Every country has its own constitutional experience. In Sweden, particular challenges for understanding the importance of protecting fundamental human rights and the value of a strong constitution might be posed by the fact that for centuries Sweden has not experienced emergencies such as wars and revolutions that could have forced us to make crucial decisions threatening different interests at the same time. Nor has Sweden been under authoritarian rule. When a country has not experienced a state of emergency, authoritarianism and limitations on fundamental civil and human rights, it might be more difficult to appreciate the importance of strong democratic safeguards of constitutional values such as the rule of law, transparency and protection of fundamental rights. By no means do we suggest that such negative experiences might act as a vaccine against authoritarianism or populism; this would be naïve given the numerous examples indicating the opposite. Rather, we suggest that the development in Swedish migration policy since 2015 towards restrictions of migrant’s rights, the willingness of mainstream political parties to adopt and act according to radical right-wing narratives on migrants and the lack of respect for various elements in the legislative process in the name of urgency may at least in part be a consequence of not having experienced what it means to live in a society where democracy and rights are limited, not for all, and in form more than content.

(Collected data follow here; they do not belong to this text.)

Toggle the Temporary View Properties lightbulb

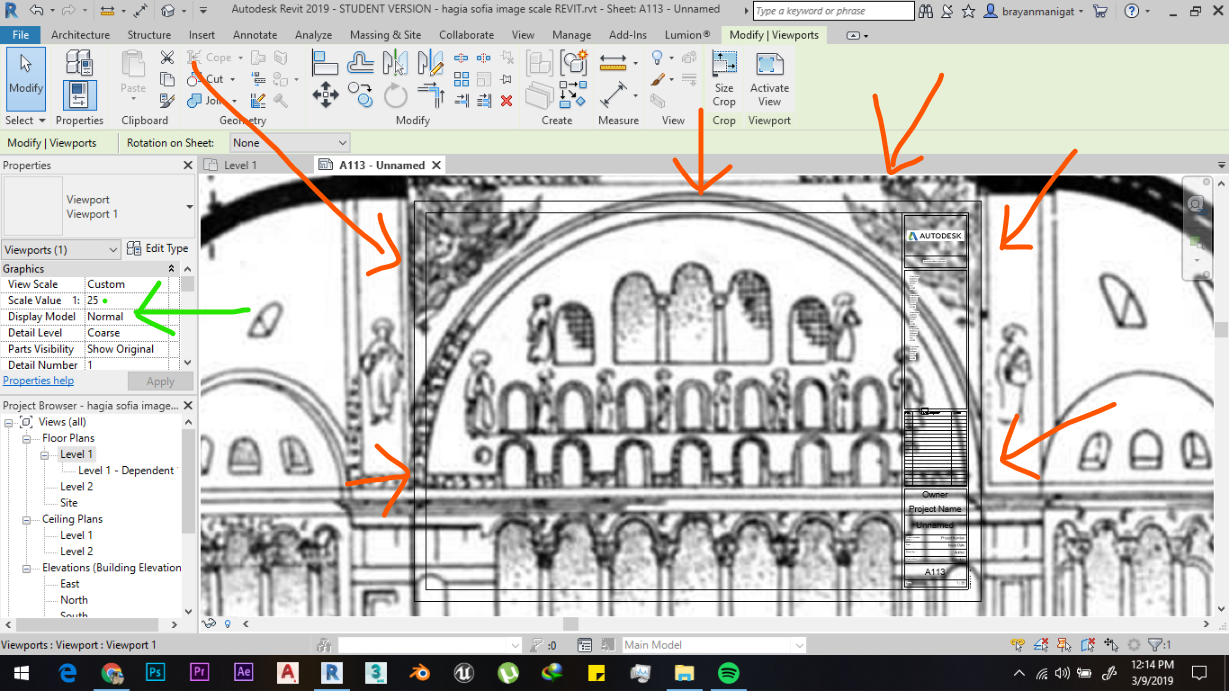227,623
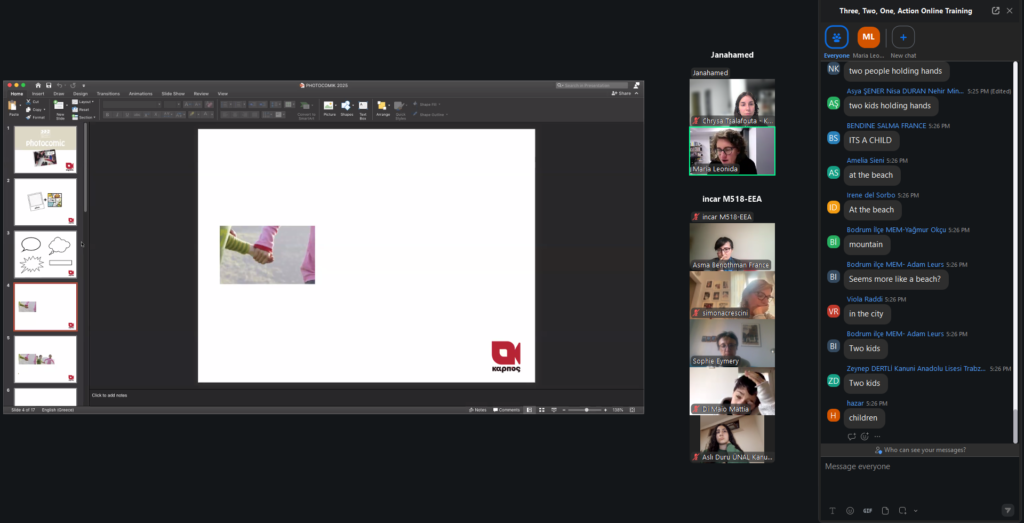This screenshot has width=1024, height=523.
Task: Open the emoji picker in chat
Action: click(850, 510)
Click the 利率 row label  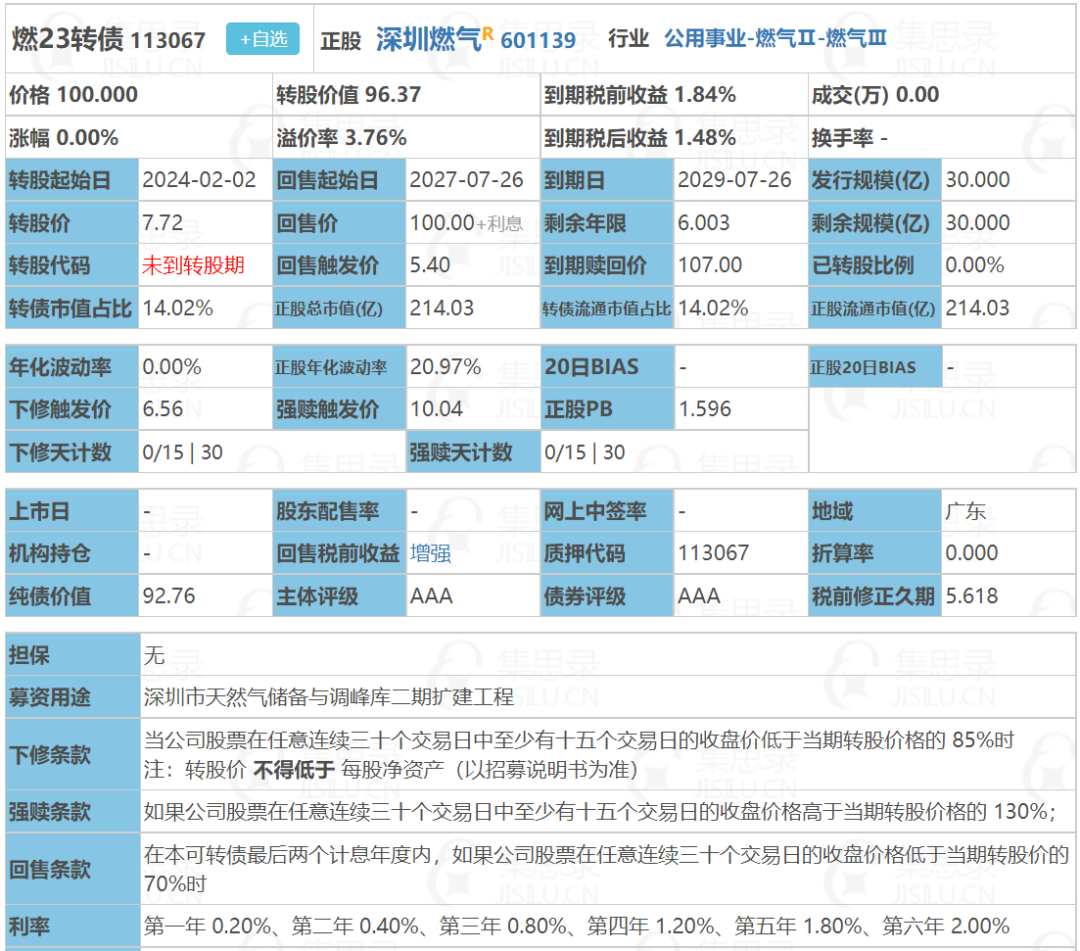click(72, 926)
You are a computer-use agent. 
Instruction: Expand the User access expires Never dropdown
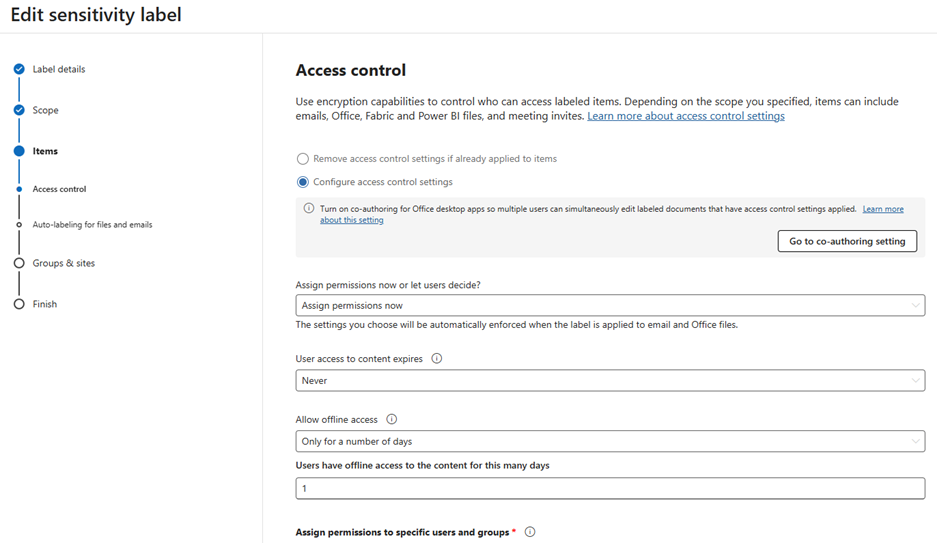click(610, 381)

Perhaps one should not lay the blame solely at the feet of the populists for the lack of a democratic compass in recent years but also look to those politicians and political parties that pave the way for them, transforming fundamentally extreme ideas into mainstream politics without admitting the risks this might entail for core democratic values. To argue that Sweden is in a situation of constitutional crisis and democratic decay as a result of the restrictions of migrants’ rights would, however, be going too far, given the absence of vital signs of democratic backsliding such as erosion of the judiciary’s independence, limitations on the freedom of the press and electoral manipulation. Instead, the changes in approach to migrants and migration should be understood as a development that may coincide with a broader pattern of challenges to core democratic values but which nevertheless is a separate phenomenon.